| Brand | Intel |
|---|---|
| Model | DC S3500 |
| Capacity | 120 GB |
| Usage Class | Enterprise/Read-Intensive |
| Host Interface | SATA 6Gb/s |
|---|---|
| Total Interface Bandwidth | 6 Gb/s |
| Form Factor | 2.5 inch 7mm |
|---|
| NAND Flash | 20nm MLC |
|---|---|
| Drive Writes Per Day | 0.3 |
| Total Bytes Written | 70 TBW |
| Sequential Read | 445 MB/s |
|---|---|
| Sequential Write | 135 MB/s |
| Random Read IOPS | 75000 |
| Random Write IOPS | 4600 |
| Average Latency | 50 μs |
| Mean Time Between Failures | 2 Million Hours |
|---|---|
| Uncorrectable Bit Error Rate | 1.0×10⁻¹⁷ |
| Power Loss Protection | Yes |
| MPN | SSDSC2BB120G4 |
|---|
Compared with the earlier SSDSC2BB120G4, the SSDSC2BB120G4B is the later-qualified DC S3500 revision, giving data-center buyers a cleaner lifecycle path and more consistent fleet deployment while retaining the same proven 20nm MLC platform, 70 TBW endurance, and SATA 6Gb/s compatibility. For read-centric server boot, web hosting, and edge-cache tiers, its 75,000 random-read IOPS and Intel enterprise firmware provide stronger latency consistency and durability than typical client-grade 120 GB SATA SSDs in the same capacity class.
With an endurance rating of 70 TBW, the SSDSC2BB120G4B can sustain about 20 GB of writes per day for 10 years, or roughly 36 GB per day over 5 years, which is well aligned with typical OS, boot, and application-drive workloads. In practical terms, for light to moderate system-disk use, this endurance level provides a comfortable margin for long-term deployment. Its built-in power-loss protection (PLP) helps preserve in-flight data and metadata during unexpected power interruptions, reducing the risk of corruption and improving operational safety. The 1.0E-17 UBER rating means an extremely low unrecoverable bit error rate, supporting high data integrity for enterprise environments where read reliability is critical.
1. The SATA interface delivers near bus-saturating read throughput, making this drive an easy drop-in upgrade for legacy enterprise platforms that need faster boot, patching, and file-serving performance without changing backplanes.
2. Its strong random-read capability helps virtual desktops, web servers, and metadata-heavy databases respond more smoothly under highly concurrent lookup workloads.
3. The read-optimized endurance profile is well suited to content delivery, boot volumes, and analytics caches where capacity efficiency matters more than sustained heavy write cycling.
4. Built with enterprise-grade MLC NAND, the drive offers a balanced mix of reliability, consistency, and flash longevity for always-on datacenter operation.
5. The very low typical read latency reduces storage wait time per transaction, helping applications deliver snappier response and more predictable QoS during bursty demand.
Lower capacity: 80 GB Higher capacity: 160 GB The 120 GB model sits at the sweet spot of this enterprise SSD family.

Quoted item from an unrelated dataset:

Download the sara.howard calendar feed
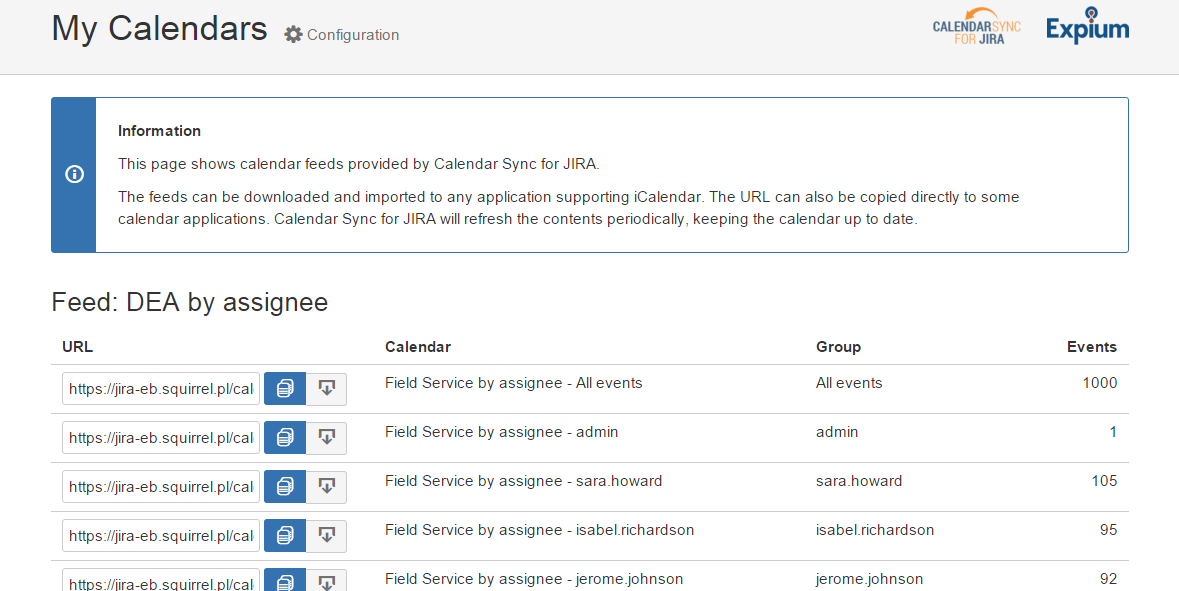The width and height of the screenshot is (1179, 591). point(326,487)
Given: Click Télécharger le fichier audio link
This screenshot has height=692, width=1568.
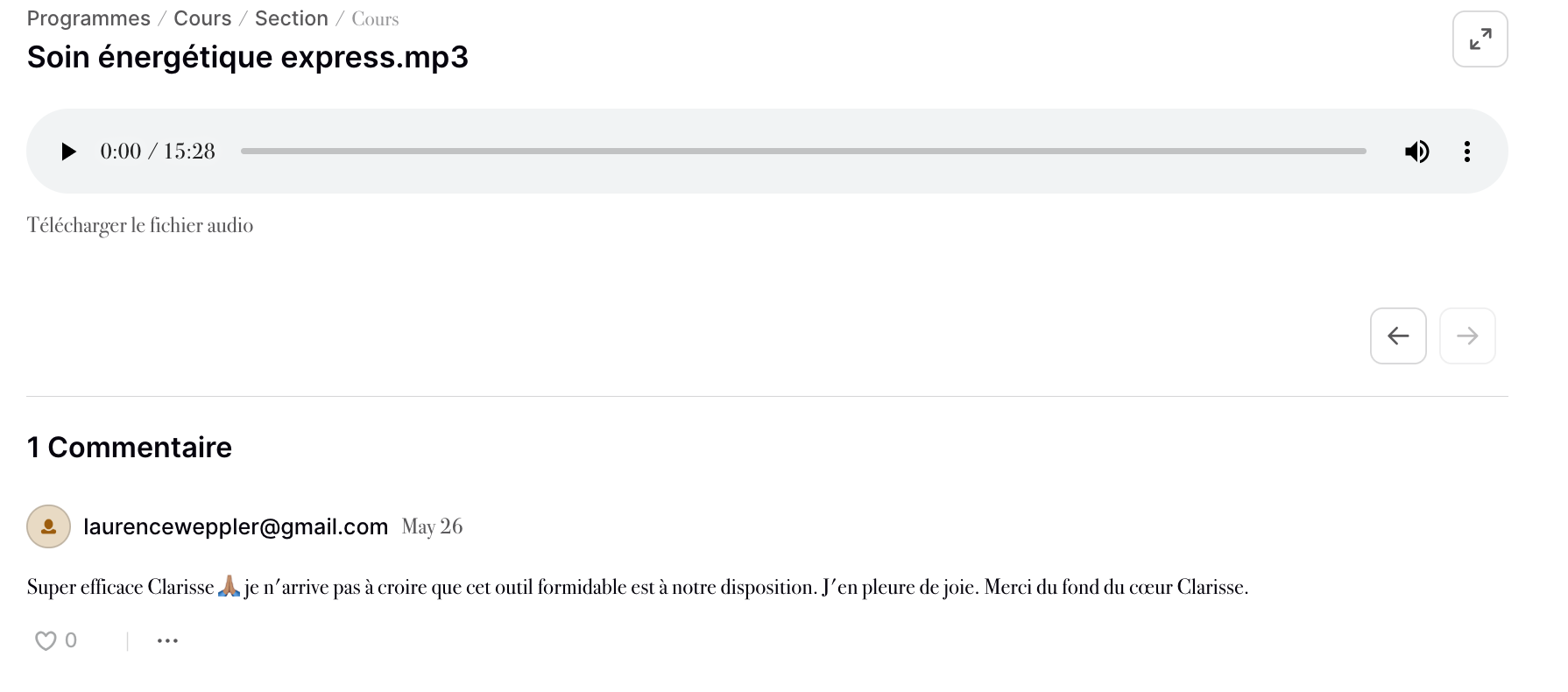Looking at the screenshot, I should 140,226.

Compared with the 80 GB version, it gives noticeably better headroom for OS images, logs, swap, and application growth, reducing the risk of early capacity pressure. Compared with the 160 GB option, it keeps acquisition cost tighter while delivering broadly similar enterprise-class sequential throughput and random IOPS for typical workloads. This makes 120 GB a well-balanced choice for small-to-mid virtualization clusters, such as hosting boot volumes for about 40–60 light infrastructure VMs or mixed edge servers.
Q: Is SSDSC2BB120G4B suitable for a write-heavy database server?
A: SSDSC2BB120G4B is not ideal for write-heavy database workloads. With 0.3 DWPD and 70 TBW, it is better suited for read-intensive, mixed-use, or light-write enterprise applications.
Q: How many full drive writes per day can it actually endure over its warranty period?
A: This model is rated for 0.3 DWPD, meaning about 0.3 full drive writes per day over its warranty period. For a 120 GB drive, that equals roughly 36 GB of writes daily.
Q: Does it include power loss protection (PLP) and why is that critical?
A: Yes, it includes power loss protection. PLP helps preserve in-flight data and metadata during sudden power failure, reducing corruption risk and improving reliability in server and storage environments.
Q: What RAID level is recommended for this SSD?
A: RAID 1 or RAID 10 is generally recommended for this SSD when performance and redundancy are both required. For capacity-focused deployments, RAID 5 may be considered with workload validation.